Read the whole book and couldn’t figure it out?
An asset is something with value that’s either worth money or generates money for you.
A liability is something that **costs** you money.
Having a paid-off car is an asset because you can sell it and put X dollars in your pocket. Having a financed car is a liability because you need to pay money every month to keep it.
An asset is an apple. You can sell the apple to someone in return for cash or other goods and services.
If you sold them two apples and you only had one and you took money for two apples and still owe them one, then the apple you owe them is a liability. They are liable to beat you if you don’t give them their other apple or their money back.
If it makes you money, it’s an asset. If you have a car that you paid off. It’s not an asset if it cost you money to keep. If you sell it for anything less what you paid plus any cost to insure and maintain then it’s a liability
If it doesn’t make you money, then it’s a liability.

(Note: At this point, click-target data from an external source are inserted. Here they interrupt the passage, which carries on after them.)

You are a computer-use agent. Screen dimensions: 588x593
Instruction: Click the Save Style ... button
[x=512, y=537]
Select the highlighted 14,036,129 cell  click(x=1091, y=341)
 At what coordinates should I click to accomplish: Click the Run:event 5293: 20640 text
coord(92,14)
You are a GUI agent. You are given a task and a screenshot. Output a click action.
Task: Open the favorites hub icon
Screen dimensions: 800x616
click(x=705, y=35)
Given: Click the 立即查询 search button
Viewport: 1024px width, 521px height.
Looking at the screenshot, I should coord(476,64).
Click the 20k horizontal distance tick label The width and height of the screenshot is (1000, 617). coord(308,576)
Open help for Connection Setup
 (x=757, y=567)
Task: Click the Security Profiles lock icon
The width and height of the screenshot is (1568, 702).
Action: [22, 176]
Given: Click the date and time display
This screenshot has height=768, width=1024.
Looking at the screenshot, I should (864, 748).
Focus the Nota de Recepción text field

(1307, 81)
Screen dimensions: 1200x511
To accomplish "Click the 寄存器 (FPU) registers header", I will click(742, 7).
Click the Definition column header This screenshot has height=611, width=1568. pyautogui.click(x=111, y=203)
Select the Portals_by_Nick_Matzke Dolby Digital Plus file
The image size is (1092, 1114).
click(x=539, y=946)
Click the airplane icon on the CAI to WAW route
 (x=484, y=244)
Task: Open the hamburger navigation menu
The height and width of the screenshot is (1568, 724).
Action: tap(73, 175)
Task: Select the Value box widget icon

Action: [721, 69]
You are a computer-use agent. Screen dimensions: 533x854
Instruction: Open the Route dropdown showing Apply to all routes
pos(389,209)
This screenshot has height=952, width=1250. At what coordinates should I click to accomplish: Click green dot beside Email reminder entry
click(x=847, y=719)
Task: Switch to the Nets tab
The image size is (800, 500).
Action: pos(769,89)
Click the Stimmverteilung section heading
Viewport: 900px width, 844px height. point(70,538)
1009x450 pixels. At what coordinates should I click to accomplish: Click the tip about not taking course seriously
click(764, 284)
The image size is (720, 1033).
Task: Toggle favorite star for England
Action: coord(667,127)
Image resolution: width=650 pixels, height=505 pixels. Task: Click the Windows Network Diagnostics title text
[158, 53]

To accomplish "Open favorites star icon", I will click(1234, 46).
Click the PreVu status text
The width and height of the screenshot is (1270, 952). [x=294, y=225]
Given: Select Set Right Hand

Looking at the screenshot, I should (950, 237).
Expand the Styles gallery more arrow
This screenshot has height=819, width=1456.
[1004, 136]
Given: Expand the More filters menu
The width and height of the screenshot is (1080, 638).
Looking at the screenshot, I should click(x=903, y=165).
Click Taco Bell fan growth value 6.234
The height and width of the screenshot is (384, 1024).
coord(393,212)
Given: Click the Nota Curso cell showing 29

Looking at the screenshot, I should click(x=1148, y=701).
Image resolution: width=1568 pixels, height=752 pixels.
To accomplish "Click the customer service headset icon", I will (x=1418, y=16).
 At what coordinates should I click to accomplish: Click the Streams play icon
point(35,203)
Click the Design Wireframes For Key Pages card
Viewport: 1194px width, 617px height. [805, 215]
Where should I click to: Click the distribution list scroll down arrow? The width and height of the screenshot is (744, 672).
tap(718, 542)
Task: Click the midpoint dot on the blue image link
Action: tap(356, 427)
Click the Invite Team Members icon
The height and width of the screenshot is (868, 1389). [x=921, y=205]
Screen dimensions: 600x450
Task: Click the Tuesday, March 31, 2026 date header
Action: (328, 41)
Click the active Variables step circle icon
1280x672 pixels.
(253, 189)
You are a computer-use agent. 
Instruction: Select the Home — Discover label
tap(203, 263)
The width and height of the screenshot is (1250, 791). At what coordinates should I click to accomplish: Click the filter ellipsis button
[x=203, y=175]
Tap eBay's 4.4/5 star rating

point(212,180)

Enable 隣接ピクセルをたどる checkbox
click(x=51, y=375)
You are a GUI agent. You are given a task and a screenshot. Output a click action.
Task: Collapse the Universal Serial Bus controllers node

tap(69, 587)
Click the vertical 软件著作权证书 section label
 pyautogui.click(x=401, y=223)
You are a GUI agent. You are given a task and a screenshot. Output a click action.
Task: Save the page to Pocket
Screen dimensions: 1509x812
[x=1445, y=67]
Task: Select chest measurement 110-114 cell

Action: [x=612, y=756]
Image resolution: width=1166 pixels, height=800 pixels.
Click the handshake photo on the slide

If you own a house, you still pay insurance and property tax, it’s a liability.
Positive cash flow = asset
Negative cash flow = liability
[Cash flow](https://www.youtube.com/watch?v=A8vD_XO0vUU)
In the book, Robert Kiyosaki redefines asset and liability differently than the definitions used by banks. He says “An asset puts money in my pocket. A liability takes money out of my pocket.” The classic definitions are more like: assets are what a business owns, liabilities are what a business owes.